At The Money Illusion, Scott Sumner writes
It is not about being smart, it’s about setting specific goals and promising to do whatever one can to meet those goals.
I’d like to see the Fed set an explicit target path for nominal GDP. But at this point even a price level or inflation target would be better than nothing.
Do “level targeting,” which means you commit to a specified path for NGDP or prices, and commit to make up for any deviations from the target path. Thus if you target NGDP to grow at 5% a year, and it grows 4% one year, you shoot for 6% the next.
I’d like to see the Fed set an explicit target path for nominal GDP. But at this point even a price level or inflation target would be better than nothing.
Do “level targeting,” which means you commit to a specified path for NGDP or prices, and commit to make up for any deviations from the target path. Thus if you target NGDP to grow at 5% a year, and it grows 4% one year, you shoot for 6% the next.
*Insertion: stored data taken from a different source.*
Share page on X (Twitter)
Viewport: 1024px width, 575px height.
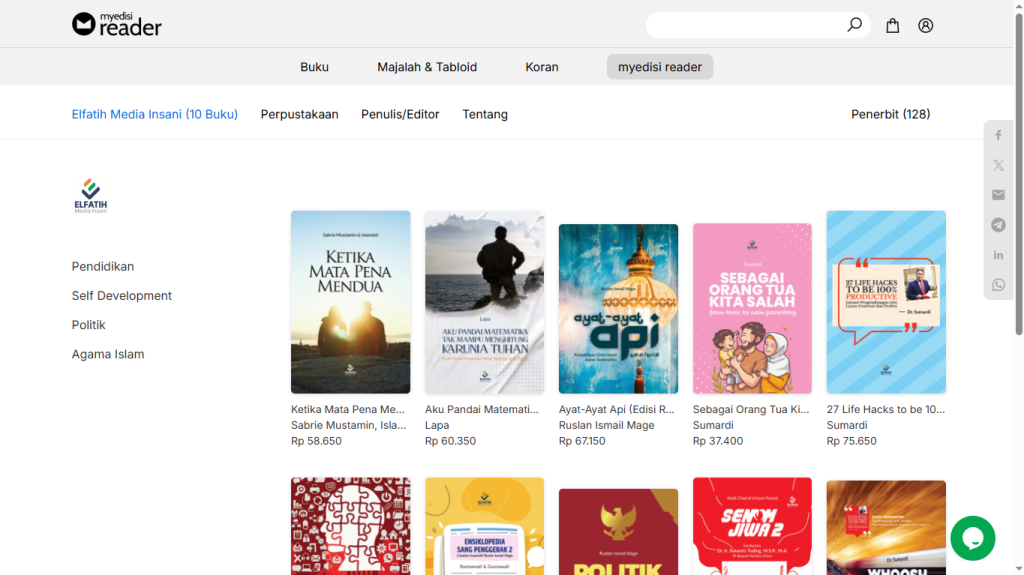tap(998, 165)
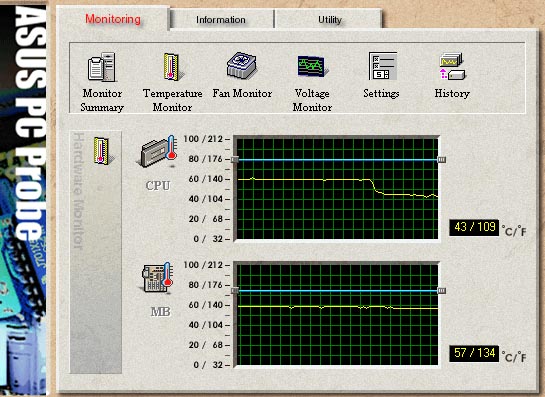Screen dimensions: 545x397
Task: Open the Settings checklist icon
Action: 382,66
Some differences there, that look unresolved to me.
3 comments:
Yes, unresolved differences. One is a Chicago School libertarian, one is not. Although to be fair, Vickrey did receive an honorary degree from Chicago. I'm leaning towards Sumner's argument that monetary policy by itself, can solve the current situation. The problem is the Fed doesn't have the balls.
Notice that Sumner, as I, calls for penalties on excess reserve deposits. His concern is that if not, the debt will be monetized. I say do both. Or maybe, I've misread his position?
Ha... I was finishing supper, thinking about adding a few thoughts to the above post, along these lines:
Assume we are moving toward Vickrey's conditions -- balanced budgets and no change in net foreign investment.
Then the growth of nominal GDP will stop. And inflation will lead to a downturn in real GDP and an increase in unemployment. According to Vickrey.
But what is Sumner's plan? To inflate nominal GDP on an explicit path. To create the inflation.
I think Sumner's plan is brilliant *except* it does not seem to offer a way to favor real growth over inflation.
Vickrey is saying, not only would Sumner's plan *not* favor real growth, it would undermine it! At least that's what crossed my mind when I put these two excerpts together.
I've not read Sumner lately.
"I'm leaning towards Sumner's argument that monetary policy by itself, can solve the current situation."
I would not want to limit policy in that way.
Art,
I wouldn't want to limit myself to policy options either. The problem lies with the inaction, or dare I say counteraction by congress. All I'm saying is that I think monetary policy by itself could work.
I'm going to go out on a limb here.(I hope I don't break the Abraham Lincoln rule.) I don't think Vickrey is saying what you've stated. He's saying that a higher than desired level of nominal GDP growth will be needed to keep the economy in balance under the conditions noted. Furthermore, Vickrey is arguing that a balanced budget approach under said conditions is what will stop nominal GDP growth all together. And in the presence of inflation would lead to a downturn in real GDP and an increase in unemployment. I think this relates to my earlier comment regarding Five F's #4.